Morals: Large-Scale Soy Agribusiness as Necessary for Brazilian Prosperity 
The morals that shape the agribusiness narrative are that intensive, export-oriented agriculture was both necessary and desirable. Embrapa frames this outcome as a public good, emphasizing that Brazil now produces food “for consumption of the Brazilian market as well as for export of surpluses” and could reach “350 million tonnes of food” using existing technologies (Memoria Embrapa). 
Sustainability discourse is incorporated not as a challenge to agribusiness, but as its justification. Embrapa leaders argue that intensified production reduces pressure on protected lands and aligns Brazil with global development agendas, including the Sustainable Development Goals (IFRPI 2018, at 2:33). Through this lens, commercial soy production becomes not only economically rational but morally defensible. This narrative normalizes land appropriation by presenting displacement and ecological degradation as unfortunate but necessary trade-offs of progress. By emphasizing productivity, scientific expertise, and national achievement, agribusiness narratives encourage policies that consolidate land under large-scale soy production while legitimizing Indigenous dispossession and alternative visions of development. 

The Guarani-Kaiowá Counter-Narratives 

Setting: Confinement, Violence, and Legal Abandonment of the Guarani-Kaiowá 
Guarani-Kaiowá narratives situate MS not as an empty or underutilized frontier, but as a space of dispossession and ongoing rights violations. The 2019 Aty Guasu Final Document describes the region as exhibiting “the worst situation regarding the violation of indigenous rights in all of Brazil,” with some of the “the worst rates of demarcation of traditional lands and the worst rates of access to fundamental rights” (Articulação dos Povos Indígenas do Brasil, 2019).

══════

REQUIREMENT A>
Answer these questions from the passage on soy agribusiness and the Guarani-Kaiowá, one answer per line:
(i) According to Embrapa, how much food could Brazil reach using existing technologies?
(ii) Which global development agenda do Embrapa leaders name as aligned with intensified production?
(iii) Which document describes MS as having "the worst situation regarding the violation of indigenous rights in all of Brazil"?
REQUIREMENT B> In one to three sentences, explain why, according to the passage on soy agribusiness and the Guarani-Kaiowá, Embrapa leaders treat sustainability as a justification for agribusiness rather than a challenge to it.
REQUIREMENT C> Write the next part of the passage on soy agribusiness and the Guarani-Kaiowá, continuing after its final sentence.

INFORMATION PROVIDED>
══════

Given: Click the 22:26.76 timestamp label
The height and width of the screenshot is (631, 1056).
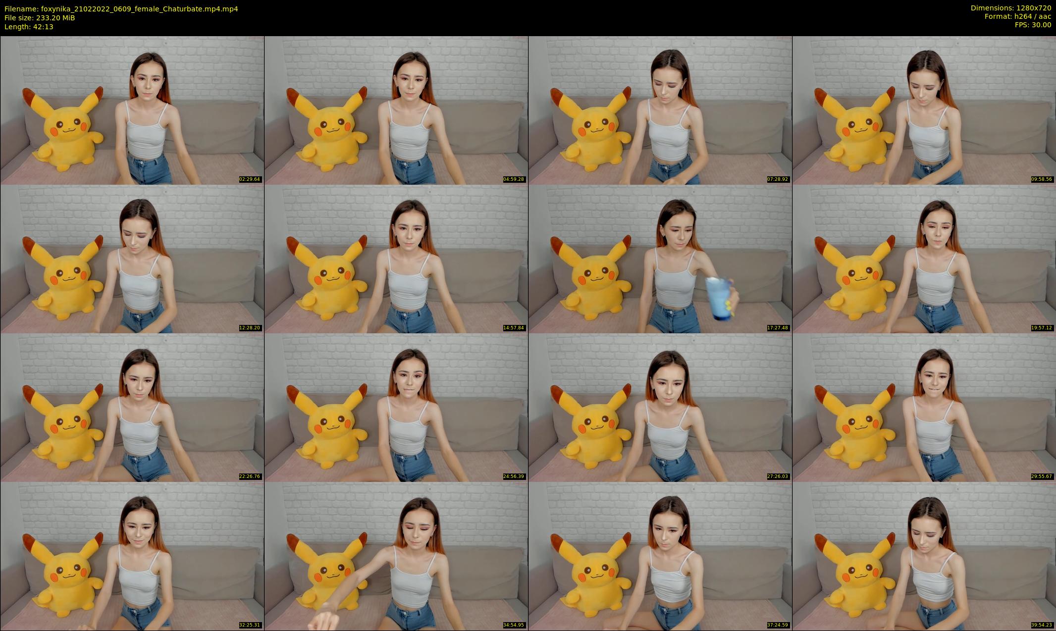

══════

EXPECTED ANSWER A>
(i) 350 million tonnes of food
(ii) The Sustainable Development Goals
(iii) The 2019 Aty Guasu Final Document

EXPECTED ANSWER B> Embrapa leaders argue that intensified production reduces pressure on protected lands. They also say it aligns Brazil with global development agendas, including the Sustainable Development Goals. This makes commercial soy production appear morally defensible as well as economically rational.

EXPECTED ANSWER C>
This setting is marked by prolonged legal insecurity. Multiple documents emphasize that many Guarani-Kaiowá territories have already been recognized and delimited yet remain undemarcated due to state inaction. In Panambi-Lagoa Rica, for example, demarcation has been stalled since 2011, leaving communities exposed to repeated attacks by landowners and armed groups (Moncau 2024).  
 
Characters: Guarani-Kaiowá as Victims of State Violence and Active Political Agents 
Within this narrative, Guarani-Kaiowá communities are simultaneously cast as victims of state violence and as active political agents. Aty Guasu documents repeatedly invoke the memory of “the spilled blood of our warriors,” framing contemporary struggle as part of a centuries-long resistance to dispossession and genocide (Articulação dos Povos Indígenas do Brasil, 2019). However, Guarani-Kaiowá leaders emphasize their endurance, stating: “we are willing to die in the fight for the liberation of all our ancestral territories… nor take a single step back” (The Grand Council of Aty Guasu of the Guarani and Kaiowa people, 2016). 
They explicitly link their suffering to identifiable antagonists. Large landowners, ruralist politicians, and complicit state institutions are named villains who sustain dispossession through violence and legal obstruction. In Panambi-Lagoa Rica, farmers mobilized armed convoys against Guarani-Kaiowá families during a retaking, while a federal deputy publicly accused the “supposed Indigenous people” of “causing terror” (Moncau 2024). Other state actors such as the President, the Ministry of Justice, and FUNAI officials are similarly implicated for blocking demarcation reports and prioritizing agribusiness interests (The Grand Council of Aty Guasu of the Guarani and Kaiowa people, 2016). 

Plot: Retomadas as Survival 
Guarani-Kaiowá narratives reject the characterization of retomadas as invasions. Instead, retomadas are presented as a response to prolonged state failure and as a form of self-demarcation necessary to guarantee life itself (Moncau 2024). Throughout these documents, retaking land is repeatedly linked to survival, autonomy, and the recovery of social reproduction. “We are occupying land because we need to retake what has been destroyed,” explains Erileide Domingues. “We are not invaders, we are retakers: we take back what is ours… to recover our seeds, to keep our language, our culture: our way of life (Moncau 2024). Retaking land is “also a way of healing,” restoring freedom after decades of forced confinement.   
 
Moral: Retomadas,  
The moral claim advanced by Guarani-Kaiowá narratives is unequivocal: demarcation is not a concession, but a constitutional and existential necessity. Land is not divisible into productive units or negotiable percentages. “For us these 14 farms do not exist,” states the Guarani Open Letter. “All this land is part of the same tekoha… Indigenous land has always been Indigenous land (Guarani of Yvy Katu and Aty Guasu Council of the Kaiowá, 2013).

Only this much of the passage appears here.